• _What to produce_
Where a line of the records holds the string "from", copy that line.

• _Source material_
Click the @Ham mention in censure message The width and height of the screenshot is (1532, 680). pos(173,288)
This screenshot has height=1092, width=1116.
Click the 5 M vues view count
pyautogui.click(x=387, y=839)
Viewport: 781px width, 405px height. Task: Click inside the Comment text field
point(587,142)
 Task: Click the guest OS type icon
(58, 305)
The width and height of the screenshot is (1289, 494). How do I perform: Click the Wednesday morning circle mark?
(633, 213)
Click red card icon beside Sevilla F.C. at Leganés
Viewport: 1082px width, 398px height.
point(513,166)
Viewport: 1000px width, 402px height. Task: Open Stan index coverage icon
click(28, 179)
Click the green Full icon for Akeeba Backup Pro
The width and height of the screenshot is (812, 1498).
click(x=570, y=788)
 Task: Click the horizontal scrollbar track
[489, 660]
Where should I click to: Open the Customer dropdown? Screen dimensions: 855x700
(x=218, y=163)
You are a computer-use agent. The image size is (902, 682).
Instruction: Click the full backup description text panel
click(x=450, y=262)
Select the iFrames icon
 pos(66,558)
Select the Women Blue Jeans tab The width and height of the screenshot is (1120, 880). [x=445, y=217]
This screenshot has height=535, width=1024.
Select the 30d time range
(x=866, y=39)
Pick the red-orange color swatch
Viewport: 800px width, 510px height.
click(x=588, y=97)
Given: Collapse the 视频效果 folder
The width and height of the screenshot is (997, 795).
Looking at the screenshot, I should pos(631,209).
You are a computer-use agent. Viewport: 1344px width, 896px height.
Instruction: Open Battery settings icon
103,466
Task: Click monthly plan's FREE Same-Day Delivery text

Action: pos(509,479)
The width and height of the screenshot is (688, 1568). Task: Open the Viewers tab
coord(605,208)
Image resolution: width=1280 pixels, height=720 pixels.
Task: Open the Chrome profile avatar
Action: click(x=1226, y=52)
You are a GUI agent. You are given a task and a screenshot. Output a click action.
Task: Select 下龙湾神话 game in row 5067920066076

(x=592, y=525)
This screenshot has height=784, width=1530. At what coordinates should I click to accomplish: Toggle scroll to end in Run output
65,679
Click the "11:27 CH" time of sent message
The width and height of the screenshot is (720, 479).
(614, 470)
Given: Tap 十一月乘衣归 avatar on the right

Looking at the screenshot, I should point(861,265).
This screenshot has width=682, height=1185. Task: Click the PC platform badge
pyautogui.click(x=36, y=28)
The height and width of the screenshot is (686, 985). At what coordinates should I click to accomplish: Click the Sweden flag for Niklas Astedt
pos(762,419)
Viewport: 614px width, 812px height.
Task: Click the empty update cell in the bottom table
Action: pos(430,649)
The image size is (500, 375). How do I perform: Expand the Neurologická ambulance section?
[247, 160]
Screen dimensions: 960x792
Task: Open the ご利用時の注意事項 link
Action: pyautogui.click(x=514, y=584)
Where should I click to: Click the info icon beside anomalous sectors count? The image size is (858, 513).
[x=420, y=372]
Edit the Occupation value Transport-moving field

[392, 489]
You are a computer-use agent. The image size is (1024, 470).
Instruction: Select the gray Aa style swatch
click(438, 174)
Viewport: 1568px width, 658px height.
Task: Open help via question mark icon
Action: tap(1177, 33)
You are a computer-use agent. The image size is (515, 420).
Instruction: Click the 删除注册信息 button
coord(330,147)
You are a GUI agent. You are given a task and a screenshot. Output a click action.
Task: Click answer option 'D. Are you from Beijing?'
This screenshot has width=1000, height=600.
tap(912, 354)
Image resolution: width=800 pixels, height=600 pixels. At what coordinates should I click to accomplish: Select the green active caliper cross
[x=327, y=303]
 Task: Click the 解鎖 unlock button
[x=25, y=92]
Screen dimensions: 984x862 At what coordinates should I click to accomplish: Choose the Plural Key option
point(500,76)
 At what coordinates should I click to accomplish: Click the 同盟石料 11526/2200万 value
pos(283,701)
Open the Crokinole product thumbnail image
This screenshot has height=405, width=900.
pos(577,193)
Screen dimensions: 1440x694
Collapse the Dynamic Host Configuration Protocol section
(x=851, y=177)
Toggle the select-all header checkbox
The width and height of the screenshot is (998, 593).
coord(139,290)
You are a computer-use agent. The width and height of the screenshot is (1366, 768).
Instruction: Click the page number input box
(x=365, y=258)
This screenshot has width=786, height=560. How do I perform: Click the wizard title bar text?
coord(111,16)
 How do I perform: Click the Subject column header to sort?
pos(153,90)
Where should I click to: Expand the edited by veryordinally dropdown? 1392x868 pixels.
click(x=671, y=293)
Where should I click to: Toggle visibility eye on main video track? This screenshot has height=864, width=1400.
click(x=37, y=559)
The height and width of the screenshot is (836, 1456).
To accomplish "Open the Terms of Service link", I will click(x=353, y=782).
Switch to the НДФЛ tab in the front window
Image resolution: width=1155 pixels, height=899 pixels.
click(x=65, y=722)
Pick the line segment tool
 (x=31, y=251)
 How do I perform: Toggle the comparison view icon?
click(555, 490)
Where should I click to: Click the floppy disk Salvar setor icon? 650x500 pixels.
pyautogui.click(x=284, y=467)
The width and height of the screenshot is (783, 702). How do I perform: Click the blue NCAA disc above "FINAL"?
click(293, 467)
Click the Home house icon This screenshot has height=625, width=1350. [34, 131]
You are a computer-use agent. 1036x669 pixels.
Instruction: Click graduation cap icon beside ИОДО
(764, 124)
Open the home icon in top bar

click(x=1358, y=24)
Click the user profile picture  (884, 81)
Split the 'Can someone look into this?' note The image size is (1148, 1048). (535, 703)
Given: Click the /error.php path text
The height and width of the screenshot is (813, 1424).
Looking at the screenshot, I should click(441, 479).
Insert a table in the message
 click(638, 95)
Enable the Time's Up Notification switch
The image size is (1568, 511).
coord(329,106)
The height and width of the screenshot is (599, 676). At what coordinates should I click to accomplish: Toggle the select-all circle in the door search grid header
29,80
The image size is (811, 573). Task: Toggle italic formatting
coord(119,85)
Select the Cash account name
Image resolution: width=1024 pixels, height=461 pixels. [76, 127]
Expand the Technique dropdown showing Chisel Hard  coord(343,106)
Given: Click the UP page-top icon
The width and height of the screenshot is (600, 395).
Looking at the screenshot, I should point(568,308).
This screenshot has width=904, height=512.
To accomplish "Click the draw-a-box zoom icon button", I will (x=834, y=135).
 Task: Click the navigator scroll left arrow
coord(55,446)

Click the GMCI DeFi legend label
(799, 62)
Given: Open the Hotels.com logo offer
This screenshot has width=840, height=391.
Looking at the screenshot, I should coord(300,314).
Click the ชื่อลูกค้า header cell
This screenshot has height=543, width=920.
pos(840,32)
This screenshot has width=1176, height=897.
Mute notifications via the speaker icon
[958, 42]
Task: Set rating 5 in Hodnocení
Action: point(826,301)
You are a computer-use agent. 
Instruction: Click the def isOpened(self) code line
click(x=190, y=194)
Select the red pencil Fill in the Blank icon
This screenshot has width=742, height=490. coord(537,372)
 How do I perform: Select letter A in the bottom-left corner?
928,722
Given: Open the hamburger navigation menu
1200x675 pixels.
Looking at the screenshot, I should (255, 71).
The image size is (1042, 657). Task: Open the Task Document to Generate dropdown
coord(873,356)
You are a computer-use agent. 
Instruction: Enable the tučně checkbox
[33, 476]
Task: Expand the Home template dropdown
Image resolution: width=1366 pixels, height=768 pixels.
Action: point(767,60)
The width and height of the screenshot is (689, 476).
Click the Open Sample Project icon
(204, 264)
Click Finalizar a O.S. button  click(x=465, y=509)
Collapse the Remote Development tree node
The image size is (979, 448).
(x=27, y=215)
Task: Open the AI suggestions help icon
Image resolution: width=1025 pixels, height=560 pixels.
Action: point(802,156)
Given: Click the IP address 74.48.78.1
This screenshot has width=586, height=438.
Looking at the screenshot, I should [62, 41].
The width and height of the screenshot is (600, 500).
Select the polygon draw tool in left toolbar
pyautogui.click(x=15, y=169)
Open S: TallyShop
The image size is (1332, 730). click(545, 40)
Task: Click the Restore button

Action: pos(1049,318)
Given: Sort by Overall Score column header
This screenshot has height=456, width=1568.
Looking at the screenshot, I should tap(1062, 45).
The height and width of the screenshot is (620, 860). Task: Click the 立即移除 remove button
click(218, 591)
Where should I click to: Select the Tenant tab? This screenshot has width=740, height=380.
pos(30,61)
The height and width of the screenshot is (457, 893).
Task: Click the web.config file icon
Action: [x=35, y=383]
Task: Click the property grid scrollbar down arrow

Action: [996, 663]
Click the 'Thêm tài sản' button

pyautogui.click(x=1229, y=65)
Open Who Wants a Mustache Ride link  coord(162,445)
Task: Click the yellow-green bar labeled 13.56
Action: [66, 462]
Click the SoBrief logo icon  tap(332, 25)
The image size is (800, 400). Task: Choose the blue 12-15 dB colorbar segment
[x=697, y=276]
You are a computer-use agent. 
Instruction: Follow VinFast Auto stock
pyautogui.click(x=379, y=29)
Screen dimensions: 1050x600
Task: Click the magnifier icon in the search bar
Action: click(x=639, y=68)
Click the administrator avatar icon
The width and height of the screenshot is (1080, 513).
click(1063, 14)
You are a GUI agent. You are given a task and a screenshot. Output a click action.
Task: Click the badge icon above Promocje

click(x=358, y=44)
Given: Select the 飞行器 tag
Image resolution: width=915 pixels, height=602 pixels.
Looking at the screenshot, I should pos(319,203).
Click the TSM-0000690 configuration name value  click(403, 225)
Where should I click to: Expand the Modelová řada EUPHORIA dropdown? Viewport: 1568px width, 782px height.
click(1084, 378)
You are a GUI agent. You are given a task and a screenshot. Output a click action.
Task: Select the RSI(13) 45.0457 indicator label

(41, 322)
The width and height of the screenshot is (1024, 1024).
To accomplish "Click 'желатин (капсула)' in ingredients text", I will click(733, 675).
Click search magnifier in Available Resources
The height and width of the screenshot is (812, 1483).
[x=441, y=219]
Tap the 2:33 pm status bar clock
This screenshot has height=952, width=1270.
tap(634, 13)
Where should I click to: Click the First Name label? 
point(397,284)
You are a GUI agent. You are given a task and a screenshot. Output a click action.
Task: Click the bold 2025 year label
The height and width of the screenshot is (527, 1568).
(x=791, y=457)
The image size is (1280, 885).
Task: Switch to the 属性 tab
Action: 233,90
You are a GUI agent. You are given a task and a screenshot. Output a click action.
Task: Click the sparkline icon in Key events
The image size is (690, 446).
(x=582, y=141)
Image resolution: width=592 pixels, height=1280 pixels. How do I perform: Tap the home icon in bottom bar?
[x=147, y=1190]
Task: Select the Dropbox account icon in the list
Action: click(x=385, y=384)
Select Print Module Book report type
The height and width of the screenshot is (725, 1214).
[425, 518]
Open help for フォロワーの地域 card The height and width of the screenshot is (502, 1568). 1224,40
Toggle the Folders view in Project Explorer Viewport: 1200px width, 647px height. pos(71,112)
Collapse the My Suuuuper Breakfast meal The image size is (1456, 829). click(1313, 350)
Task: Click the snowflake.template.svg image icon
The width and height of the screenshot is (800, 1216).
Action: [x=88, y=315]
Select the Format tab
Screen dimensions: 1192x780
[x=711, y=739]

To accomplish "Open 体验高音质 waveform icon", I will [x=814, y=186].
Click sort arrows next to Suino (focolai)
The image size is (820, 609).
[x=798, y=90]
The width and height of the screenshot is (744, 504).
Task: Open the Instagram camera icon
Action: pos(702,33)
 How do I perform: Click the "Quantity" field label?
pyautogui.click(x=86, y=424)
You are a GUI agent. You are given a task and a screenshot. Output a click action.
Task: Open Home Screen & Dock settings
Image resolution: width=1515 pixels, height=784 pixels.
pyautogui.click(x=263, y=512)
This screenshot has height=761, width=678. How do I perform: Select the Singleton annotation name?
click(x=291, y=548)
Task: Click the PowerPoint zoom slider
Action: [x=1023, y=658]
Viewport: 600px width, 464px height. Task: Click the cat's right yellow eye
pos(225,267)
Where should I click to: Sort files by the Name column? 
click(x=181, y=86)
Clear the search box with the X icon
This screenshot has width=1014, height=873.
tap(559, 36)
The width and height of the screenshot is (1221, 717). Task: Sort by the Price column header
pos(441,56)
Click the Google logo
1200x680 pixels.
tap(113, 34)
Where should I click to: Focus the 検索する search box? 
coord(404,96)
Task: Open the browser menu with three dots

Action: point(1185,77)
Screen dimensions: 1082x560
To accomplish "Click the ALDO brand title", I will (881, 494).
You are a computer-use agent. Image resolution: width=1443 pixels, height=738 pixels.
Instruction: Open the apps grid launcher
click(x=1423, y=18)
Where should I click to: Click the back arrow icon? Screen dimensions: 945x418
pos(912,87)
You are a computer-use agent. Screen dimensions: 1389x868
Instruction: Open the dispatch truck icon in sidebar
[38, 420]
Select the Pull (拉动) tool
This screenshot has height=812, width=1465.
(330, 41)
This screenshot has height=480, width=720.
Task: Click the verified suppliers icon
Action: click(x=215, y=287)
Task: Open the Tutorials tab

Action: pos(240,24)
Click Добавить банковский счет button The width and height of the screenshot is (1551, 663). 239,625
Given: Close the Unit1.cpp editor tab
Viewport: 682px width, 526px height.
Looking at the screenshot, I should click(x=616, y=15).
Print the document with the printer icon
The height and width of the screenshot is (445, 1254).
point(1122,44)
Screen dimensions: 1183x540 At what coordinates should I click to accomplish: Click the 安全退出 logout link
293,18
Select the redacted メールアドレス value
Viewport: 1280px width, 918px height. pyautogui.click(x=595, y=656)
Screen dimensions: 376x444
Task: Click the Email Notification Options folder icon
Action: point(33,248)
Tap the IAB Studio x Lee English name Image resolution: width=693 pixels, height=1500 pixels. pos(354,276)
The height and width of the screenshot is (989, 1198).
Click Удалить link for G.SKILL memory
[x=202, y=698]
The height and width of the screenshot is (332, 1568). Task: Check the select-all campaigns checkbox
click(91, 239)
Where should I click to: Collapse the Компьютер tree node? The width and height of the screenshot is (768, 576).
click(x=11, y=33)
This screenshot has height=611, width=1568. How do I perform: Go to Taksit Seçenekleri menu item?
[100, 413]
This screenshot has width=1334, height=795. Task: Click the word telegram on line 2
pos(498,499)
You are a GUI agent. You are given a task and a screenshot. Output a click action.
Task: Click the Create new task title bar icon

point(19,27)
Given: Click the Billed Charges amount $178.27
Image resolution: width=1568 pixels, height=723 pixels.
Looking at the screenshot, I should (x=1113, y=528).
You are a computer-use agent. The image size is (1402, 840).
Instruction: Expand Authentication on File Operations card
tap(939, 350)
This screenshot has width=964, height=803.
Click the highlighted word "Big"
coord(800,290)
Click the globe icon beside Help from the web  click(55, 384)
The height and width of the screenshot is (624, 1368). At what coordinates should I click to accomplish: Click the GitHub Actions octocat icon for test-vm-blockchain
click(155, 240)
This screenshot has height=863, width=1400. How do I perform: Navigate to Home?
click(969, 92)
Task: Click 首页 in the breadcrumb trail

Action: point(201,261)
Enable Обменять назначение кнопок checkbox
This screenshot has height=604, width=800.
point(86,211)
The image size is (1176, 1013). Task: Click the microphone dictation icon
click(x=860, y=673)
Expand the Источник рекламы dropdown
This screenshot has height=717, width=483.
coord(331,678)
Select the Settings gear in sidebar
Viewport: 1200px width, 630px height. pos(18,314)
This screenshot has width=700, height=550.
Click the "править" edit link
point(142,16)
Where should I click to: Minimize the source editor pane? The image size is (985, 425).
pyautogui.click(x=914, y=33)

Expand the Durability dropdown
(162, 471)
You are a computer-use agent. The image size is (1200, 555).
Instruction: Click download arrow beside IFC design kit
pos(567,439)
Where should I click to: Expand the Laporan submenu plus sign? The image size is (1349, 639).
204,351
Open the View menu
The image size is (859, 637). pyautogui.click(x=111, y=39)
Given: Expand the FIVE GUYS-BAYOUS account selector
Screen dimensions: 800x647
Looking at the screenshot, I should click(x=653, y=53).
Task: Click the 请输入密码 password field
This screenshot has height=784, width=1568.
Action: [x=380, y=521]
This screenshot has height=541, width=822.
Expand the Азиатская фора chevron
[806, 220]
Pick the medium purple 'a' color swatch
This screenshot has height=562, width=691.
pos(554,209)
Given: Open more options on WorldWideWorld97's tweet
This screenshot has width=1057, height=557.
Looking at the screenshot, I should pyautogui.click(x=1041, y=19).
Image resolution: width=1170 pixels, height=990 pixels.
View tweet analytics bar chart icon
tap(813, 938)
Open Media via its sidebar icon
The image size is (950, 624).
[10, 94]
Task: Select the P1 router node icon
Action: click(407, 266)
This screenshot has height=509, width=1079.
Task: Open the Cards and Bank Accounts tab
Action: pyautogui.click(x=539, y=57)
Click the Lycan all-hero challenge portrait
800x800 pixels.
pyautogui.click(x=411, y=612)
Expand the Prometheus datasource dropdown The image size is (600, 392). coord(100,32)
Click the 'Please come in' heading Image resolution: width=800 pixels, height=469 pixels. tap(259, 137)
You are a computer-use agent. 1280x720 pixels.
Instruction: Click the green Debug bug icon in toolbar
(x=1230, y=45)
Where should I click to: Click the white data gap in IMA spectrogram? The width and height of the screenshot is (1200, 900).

• _Response box_
Task: Click answer option 'D. Are you from Beijing?'
Click the globe icon beside Help from the web  click(55, 384)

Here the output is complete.